### TASK DIRECTIONS
Swap "WordPress logo" for "WordPress emblem" throughout the material below and copy everything else unchanged.

### MATERIAL SUPPLIED
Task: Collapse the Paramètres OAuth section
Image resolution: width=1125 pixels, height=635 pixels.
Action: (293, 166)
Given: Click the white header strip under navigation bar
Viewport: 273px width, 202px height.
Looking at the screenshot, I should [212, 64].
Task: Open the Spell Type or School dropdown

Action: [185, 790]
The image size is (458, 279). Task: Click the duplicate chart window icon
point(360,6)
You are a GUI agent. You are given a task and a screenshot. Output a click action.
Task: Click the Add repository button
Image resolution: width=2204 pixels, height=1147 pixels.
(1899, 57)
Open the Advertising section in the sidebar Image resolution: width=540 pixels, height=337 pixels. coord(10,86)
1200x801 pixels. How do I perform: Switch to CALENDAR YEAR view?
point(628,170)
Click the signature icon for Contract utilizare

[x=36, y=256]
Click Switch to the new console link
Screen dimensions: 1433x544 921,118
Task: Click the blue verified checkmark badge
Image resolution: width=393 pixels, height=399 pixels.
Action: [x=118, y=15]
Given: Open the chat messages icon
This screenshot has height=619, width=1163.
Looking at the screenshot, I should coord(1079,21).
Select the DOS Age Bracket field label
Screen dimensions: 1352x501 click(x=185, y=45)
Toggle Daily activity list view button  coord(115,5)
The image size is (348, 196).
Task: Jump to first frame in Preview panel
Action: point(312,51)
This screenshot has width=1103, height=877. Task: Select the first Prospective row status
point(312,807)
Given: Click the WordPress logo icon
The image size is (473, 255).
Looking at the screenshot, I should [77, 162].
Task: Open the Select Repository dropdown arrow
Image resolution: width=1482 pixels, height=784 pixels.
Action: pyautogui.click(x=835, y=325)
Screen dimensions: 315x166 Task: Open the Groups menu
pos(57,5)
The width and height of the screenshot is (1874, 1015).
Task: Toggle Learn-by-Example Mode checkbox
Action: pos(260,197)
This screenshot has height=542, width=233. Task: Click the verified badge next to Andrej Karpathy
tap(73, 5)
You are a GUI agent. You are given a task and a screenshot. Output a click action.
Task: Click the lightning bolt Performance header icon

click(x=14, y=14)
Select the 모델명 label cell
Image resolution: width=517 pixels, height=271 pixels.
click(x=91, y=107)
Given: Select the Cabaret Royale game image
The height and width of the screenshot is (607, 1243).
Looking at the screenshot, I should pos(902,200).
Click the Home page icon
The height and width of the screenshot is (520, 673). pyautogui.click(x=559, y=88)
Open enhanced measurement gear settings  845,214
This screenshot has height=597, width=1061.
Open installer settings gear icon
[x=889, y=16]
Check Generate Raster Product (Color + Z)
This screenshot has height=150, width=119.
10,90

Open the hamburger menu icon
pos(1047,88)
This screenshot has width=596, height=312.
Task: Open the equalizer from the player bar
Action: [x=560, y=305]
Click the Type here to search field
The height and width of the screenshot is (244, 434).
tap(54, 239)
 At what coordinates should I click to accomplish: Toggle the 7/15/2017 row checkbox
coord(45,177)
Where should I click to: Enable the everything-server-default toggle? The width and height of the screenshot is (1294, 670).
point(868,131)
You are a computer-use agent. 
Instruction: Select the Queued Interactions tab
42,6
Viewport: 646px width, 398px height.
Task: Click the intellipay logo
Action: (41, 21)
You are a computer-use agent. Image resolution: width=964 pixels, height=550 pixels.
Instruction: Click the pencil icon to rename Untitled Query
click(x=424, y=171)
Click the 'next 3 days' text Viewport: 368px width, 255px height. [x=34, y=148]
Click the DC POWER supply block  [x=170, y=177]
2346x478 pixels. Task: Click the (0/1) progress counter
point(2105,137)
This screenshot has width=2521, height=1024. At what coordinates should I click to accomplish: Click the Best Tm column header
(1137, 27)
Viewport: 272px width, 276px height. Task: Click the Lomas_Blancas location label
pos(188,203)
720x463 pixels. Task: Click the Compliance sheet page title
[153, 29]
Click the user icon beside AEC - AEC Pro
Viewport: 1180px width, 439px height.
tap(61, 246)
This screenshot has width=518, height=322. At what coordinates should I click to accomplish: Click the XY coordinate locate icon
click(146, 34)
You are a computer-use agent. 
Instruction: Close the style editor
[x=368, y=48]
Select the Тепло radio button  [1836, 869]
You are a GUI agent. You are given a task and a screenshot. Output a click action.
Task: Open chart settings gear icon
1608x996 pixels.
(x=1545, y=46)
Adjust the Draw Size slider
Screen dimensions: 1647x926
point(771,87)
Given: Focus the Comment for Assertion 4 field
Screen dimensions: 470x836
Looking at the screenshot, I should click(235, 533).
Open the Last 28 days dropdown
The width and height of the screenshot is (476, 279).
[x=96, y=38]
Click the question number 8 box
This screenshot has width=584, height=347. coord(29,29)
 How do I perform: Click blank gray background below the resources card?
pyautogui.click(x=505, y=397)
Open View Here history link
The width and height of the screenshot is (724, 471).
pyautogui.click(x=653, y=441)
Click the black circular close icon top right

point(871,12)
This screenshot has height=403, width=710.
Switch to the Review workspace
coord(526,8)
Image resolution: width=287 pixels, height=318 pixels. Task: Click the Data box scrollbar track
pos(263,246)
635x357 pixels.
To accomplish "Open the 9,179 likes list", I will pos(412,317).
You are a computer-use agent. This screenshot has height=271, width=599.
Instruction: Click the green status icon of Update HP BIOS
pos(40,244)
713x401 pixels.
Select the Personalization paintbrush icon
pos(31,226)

### THE SOLUTION
Task: Collapse the Paramètres OAuth section
Image resolution: width=1125 pixels, height=635 pixels.
Action: (293, 166)
Given: Click the white header strip under navigation bar
Viewport: 273px width, 202px height.
Looking at the screenshot, I should [212, 64].
Task: Open the Spell Type or School dropdown

Action: [185, 790]
The image size is (458, 279). Task: Click the duplicate chart window icon
point(360,6)
You are a GUI agent. You are given a task and a screenshot. Output a click action.
Task: Click the Add repository button
Image resolution: width=2204 pixels, height=1147 pixels.
(1899, 57)
Open the Advertising section in the sidebar Image resolution: width=540 pixels, height=337 pixels. coord(10,86)
1200x801 pixels. How do I perform: Switch to CALENDAR YEAR view?
point(628,170)
Click the signature icon for Contract utilizare

[x=36, y=256]
Click Switch to the new console link
Screen dimensions: 1433x544 921,118
Task: Click the blue verified checkmark badge
Image resolution: width=393 pixels, height=399 pixels.
Action: [x=118, y=15]
Given: Open the chat messages icon
This screenshot has height=619, width=1163.
Looking at the screenshot, I should coord(1079,21).
Select the DOS Age Bracket field label
Screen dimensions: 1352x501 click(x=185, y=45)
Toggle Daily activity list view button  coord(115,5)
The image size is (348, 196).
Task: Jump to first frame in Preview panel
Action: point(312,51)
This screenshot has width=1103, height=877. Task: Select the first Prospective row status
point(312,807)
Given: Click the WordPress emblem icon
The image size is (473, 255).
Looking at the screenshot, I should [77, 162].
Task: Open the Select Repository dropdown arrow
Image resolution: width=1482 pixels, height=784 pixels.
Action: pyautogui.click(x=835, y=325)
Screen dimensions: 315x166 Task: Open the Groups menu
pos(57,5)
The width and height of the screenshot is (1874, 1015).
Task: Toggle Learn-by-Example Mode checkbox
Action: pos(260,197)
This screenshot has height=542, width=233. Task: Click the verified badge next to Andrej Karpathy
tap(73, 5)
You are a GUI agent. You are given a task and a screenshot. Output a click action.
Task: Click the lightning bolt Performance header icon

click(x=14, y=14)
Select the 모델명 label cell
Image resolution: width=517 pixels, height=271 pixels.
click(x=91, y=107)
Given: Select the Cabaret Royale game image
The height and width of the screenshot is (607, 1243).
Looking at the screenshot, I should pos(902,200).
Click the Home page icon
The height and width of the screenshot is (520, 673). pyautogui.click(x=559, y=88)
Open enhanced measurement gear settings  845,214
This screenshot has height=597, width=1061.
Open installer settings gear icon
[x=889, y=16]
Check Generate Raster Product (Color + Z)
This screenshot has height=150, width=119.
10,90

Open the hamburger menu icon
pos(1047,88)
This screenshot has width=596, height=312.
Task: Open the equalizer from the player bar
Action: [x=560, y=305]
Click the Type here to search field
The height and width of the screenshot is (244, 434).
tap(54, 239)
 At what coordinates should I click to accomplish: Toggle the 7/15/2017 row checkbox
coord(45,177)
Where should I click to: Enable the everything-server-default toggle? The width and height of the screenshot is (1294, 670).
point(868,131)
You are a computer-use agent. 
Instruction: Select the Queued Interactions tab
42,6
Viewport: 646px width, 398px height.
Task: Click the intellipay logo
Action: (41, 21)
You are a computer-use agent. Image resolution: width=964 pixels, height=550 pixels.
Instruction: Click the pencil icon to rename Untitled Query
click(x=424, y=171)
Click the 'next 3 days' text Viewport: 368px width, 255px height. [x=34, y=148]
Click the DC POWER supply block  [x=170, y=177]
2346x478 pixels. Task: Click the (0/1) progress counter
point(2105,137)
This screenshot has width=2521, height=1024. At what coordinates should I click to accomplish: Click the Best Tm column header
(1137, 27)
Viewport: 272px width, 276px height. Task: Click the Lomas_Blancas location label
pos(188,203)
720x463 pixels. Task: Click the Compliance sheet page title
[153, 29]
Click the user icon beside AEC - AEC Pro
Viewport: 1180px width, 439px height.
tap(61, 246)
This screenshot has width=518, height=322. At what coordinates should I click to accomplish: Click the XY coordinate locate icon
click(146, 34)
You are a computer-use agent. 
Instruction: Close the style editor
[x=368, y=48]
Select the Тепло radio button  [1836, 869]
You are a GUI agent. You are given a task and a screenshot. Output a click action.
Task: Open chart settings gear icon
1608x996 pixels.
(x=1545, y=46)
Adjust the Draw Size slider
Screen dimensions: 1647x926
point(771,87)
Given: Focus the Comment for Assertion 4 field
Screen dimensions: 470x836
Looking at the screenshot, I should click(235, 533).
Open the Last 28 days dropdown
The width and height of the screenshot is (476, 279).
[x=96, y=38]
Click the question number 8 box
This screenshot has width=584, height=347. coord(29,29)
 How do I perform: Click blank gray background below the resources card?
pyautogui.click(x=505, y=397)
Open View Here history link
The width and height of the screenshot is (724, 471).
pyautogui.click(x=653, y=441)
Click the black circular close icon top right

point(871,12)
This screenshot has height=403, width=710.
Switch to the Review workspace
coord(526,8)
Image resolution: width=287 pixels, height=318 pixels. Task: Click the Data box scrollbar track
pos(263,246)
635x357 pixels.
To accomplish "Open the 9,179 likes list", I will pos(412,317).
You are a computer-use agent. This screenshot has height=271, width=599.
Instruction: Click the green status icon of Update HP BIOS
pos(40,244)
713x401 pixels.
Select the Personalization paintbrush icon
pos(31,226)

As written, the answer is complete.